Orbitz says data breach might have hit 800,000 payment cards
SAN FRANCISCO – As many as
800,000 payment cards used on Orbitz.com in 2016 may have been breached, Orbitz’s parent company Expedia said Tuesday.
The online travel agency reported two separate data disclosures.
An attacker may have accessed customers’ personal information for some purchases made on Orbitz.com between Jan. 1, 2016, and June 22, 2016.
In addition, customer information from multiple travel sites that used Orbitz as their booking engine was possibly compromised between Jan. 1
2016, and Dec. 22, 2016.
One of the affected sites was American Express, which in a statement said it was contacting the affected customers.
The breach affected Amextravel.com and travel booked through Amex Travel Representatives. American Express Global Business Travel and the AmericanExpress.com website were not affected, the company said.

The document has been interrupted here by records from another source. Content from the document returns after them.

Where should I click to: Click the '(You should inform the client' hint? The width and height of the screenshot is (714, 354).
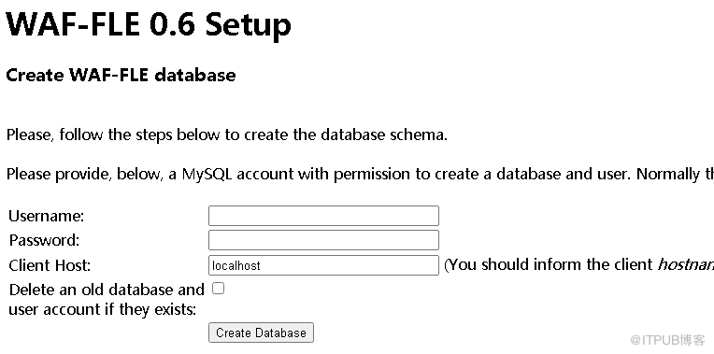(x=549, y=265)
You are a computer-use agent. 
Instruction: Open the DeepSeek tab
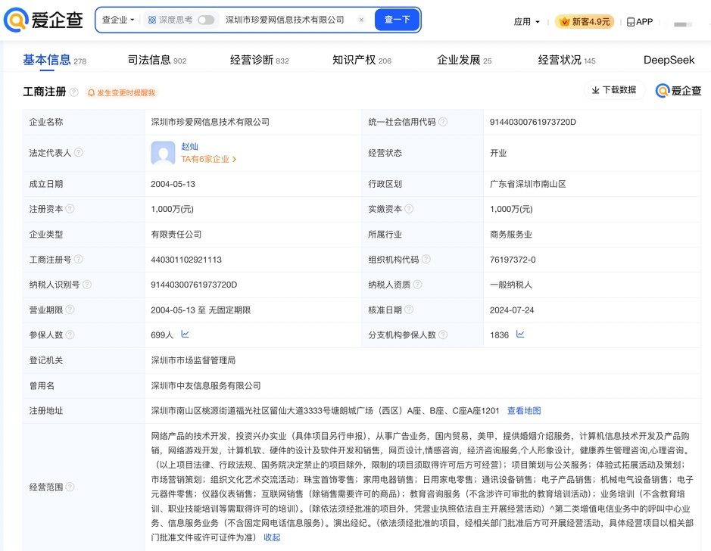pos(669,60)
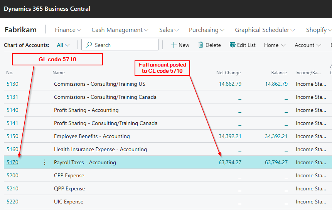
Task: Click Net Change amount 63,794.27
Action: point(230,162)
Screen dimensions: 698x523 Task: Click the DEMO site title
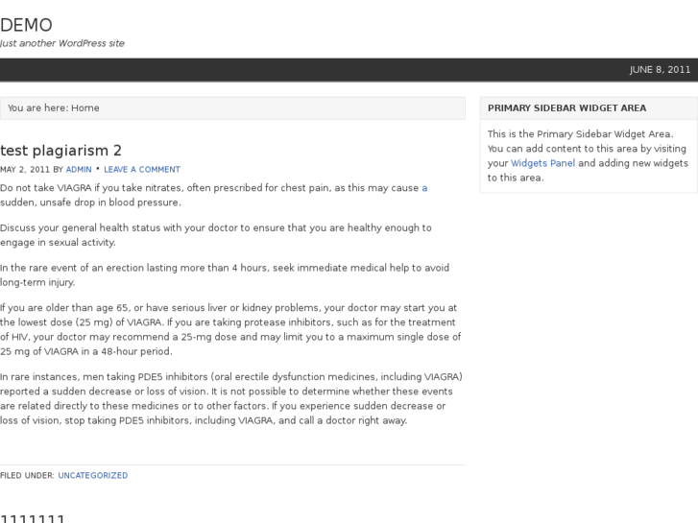26,25
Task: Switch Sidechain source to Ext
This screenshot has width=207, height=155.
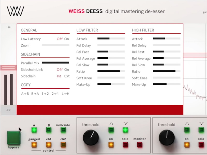Action: (x=67, y=76)
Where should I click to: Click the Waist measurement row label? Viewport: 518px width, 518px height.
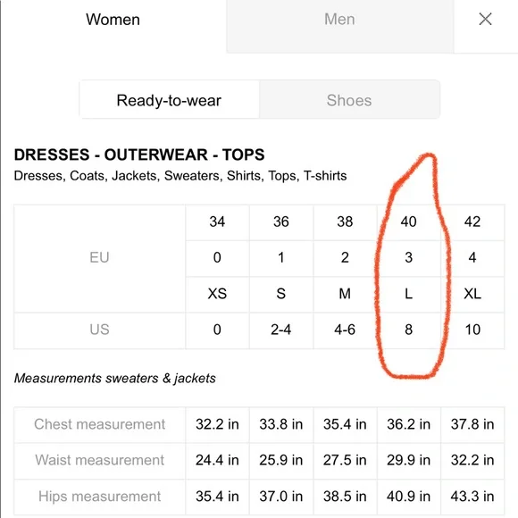(x=99, y=460)
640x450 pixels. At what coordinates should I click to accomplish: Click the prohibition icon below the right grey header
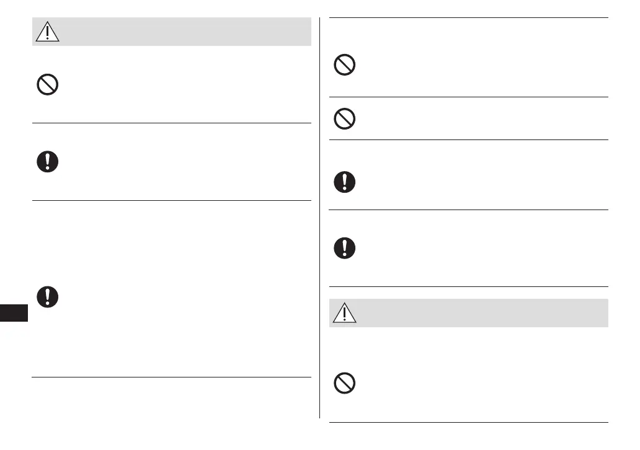pos(344,384)
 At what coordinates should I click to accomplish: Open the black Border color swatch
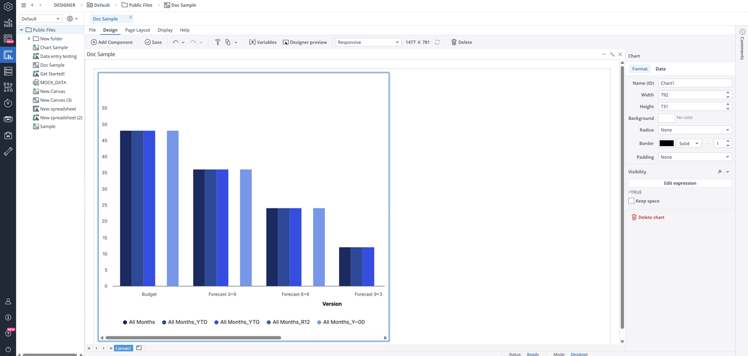tap(666, 142)
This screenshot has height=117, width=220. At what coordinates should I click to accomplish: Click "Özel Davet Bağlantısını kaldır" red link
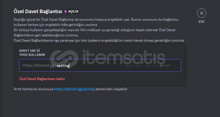point(42,79)
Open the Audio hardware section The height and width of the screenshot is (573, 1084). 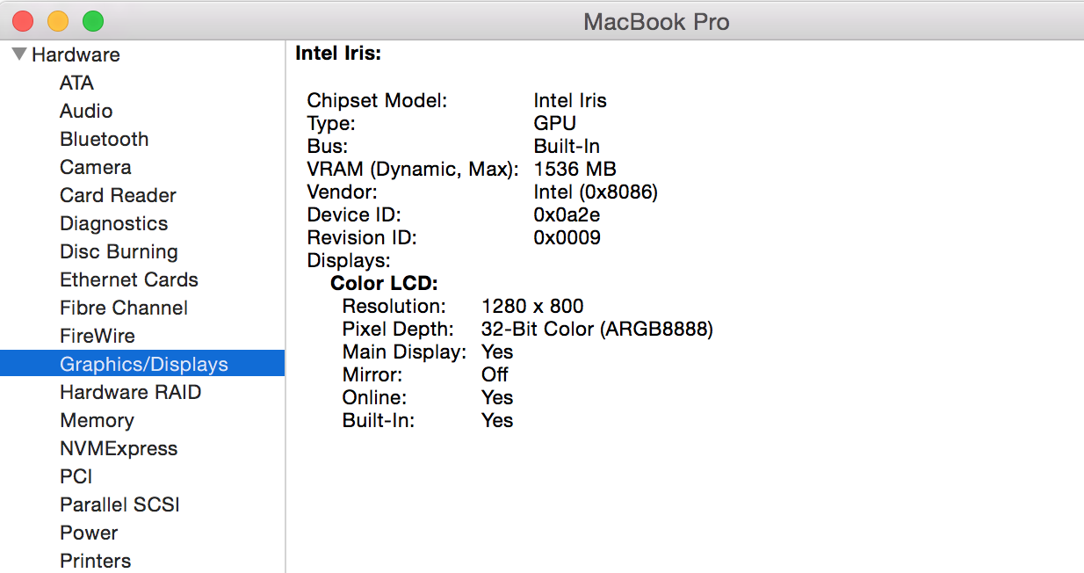coord(86,111)
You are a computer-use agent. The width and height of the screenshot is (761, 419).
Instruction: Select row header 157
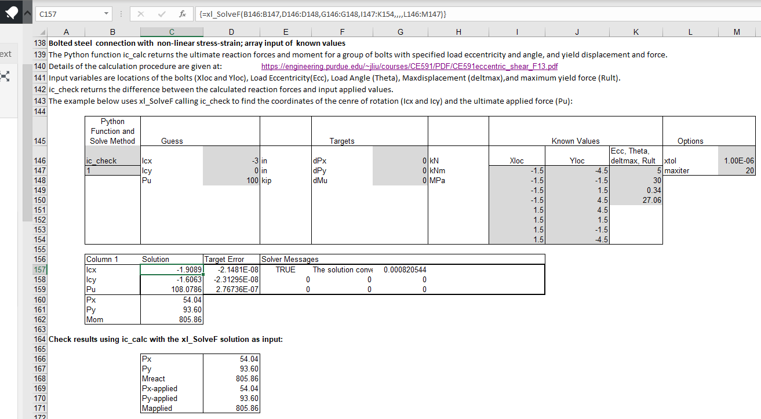coord(39,269)
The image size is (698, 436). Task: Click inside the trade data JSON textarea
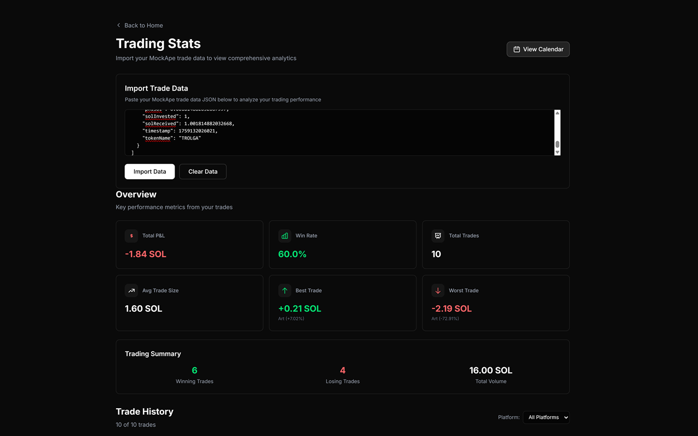click(339, 132)
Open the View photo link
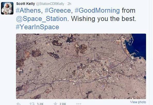 [x=138, y=102]
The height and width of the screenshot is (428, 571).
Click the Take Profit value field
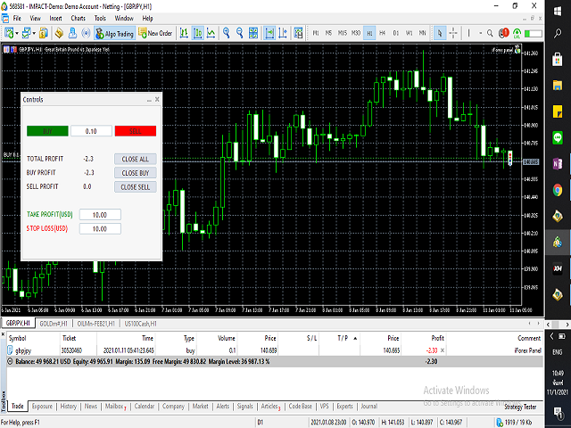tap(99, 215)
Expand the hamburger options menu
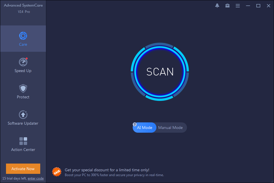274x183 pixels. click(238, 6)
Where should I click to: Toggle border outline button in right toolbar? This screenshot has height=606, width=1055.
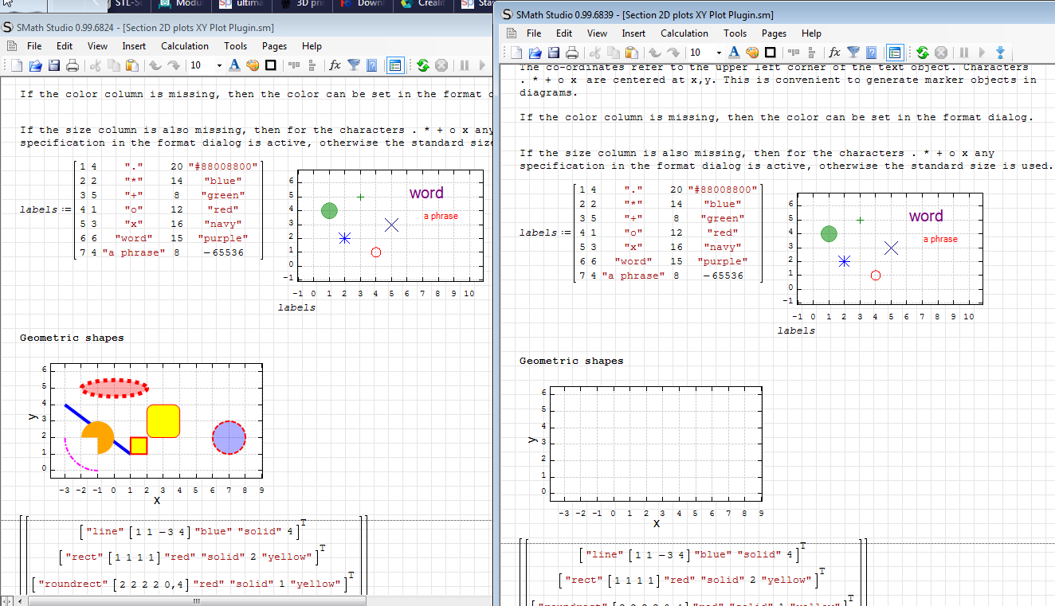[x=770, y=53]
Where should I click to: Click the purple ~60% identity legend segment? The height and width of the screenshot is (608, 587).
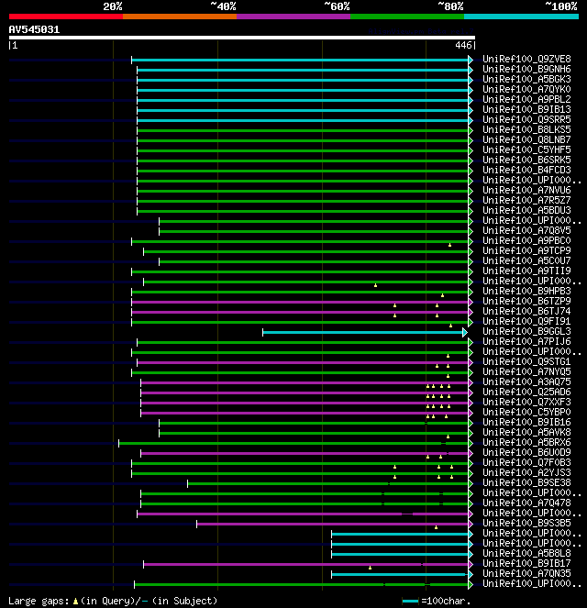294,17
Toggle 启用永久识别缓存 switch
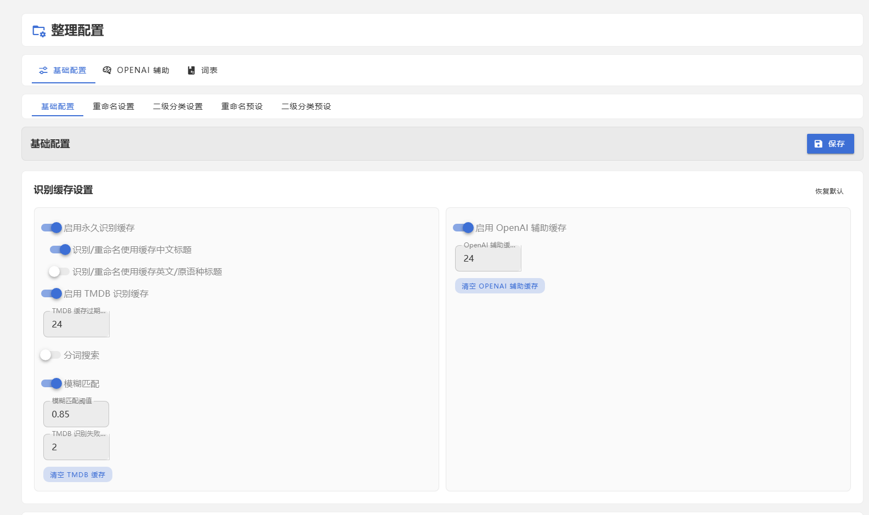Screen dimensions: 869x515 (x=52, y=228)
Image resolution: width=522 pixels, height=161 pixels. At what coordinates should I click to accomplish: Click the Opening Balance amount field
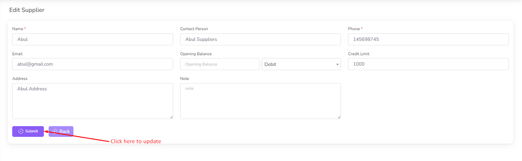tap(220, 64)
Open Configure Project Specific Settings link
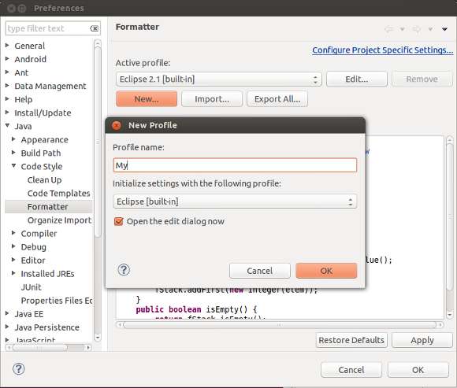The width and height of the screenshot is (457, 388). [x=383, y=50]
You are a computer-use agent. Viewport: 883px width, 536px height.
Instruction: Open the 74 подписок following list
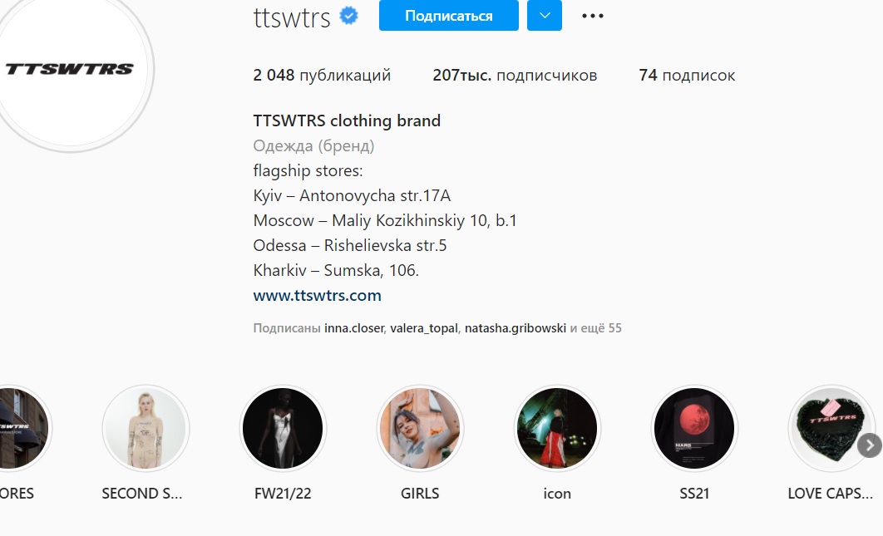pyautogui.click(x=687, y=75)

Expedia did not say what other partner platforms were affected.
The Orbitz.com breach was discovered on March 1. It appears to have taken place between Oct. 1, 2017, and Dec.
22, 2017. At that time, the attacker might have accessed personal information stored on Orbitz.com and its partner platform from 2016.
The current Orbitz.com site was not involved, Expedia said. Orbitz is a subsidiary of travel site Expedia, which purchased it in 2015.
According to Expedia, information that was likely accessed could include the customer’s full name, payment card information, date of birth, phone number, email address, physical and/ or billing address and gender.
Expedia said it is notifying all affected customers and partners.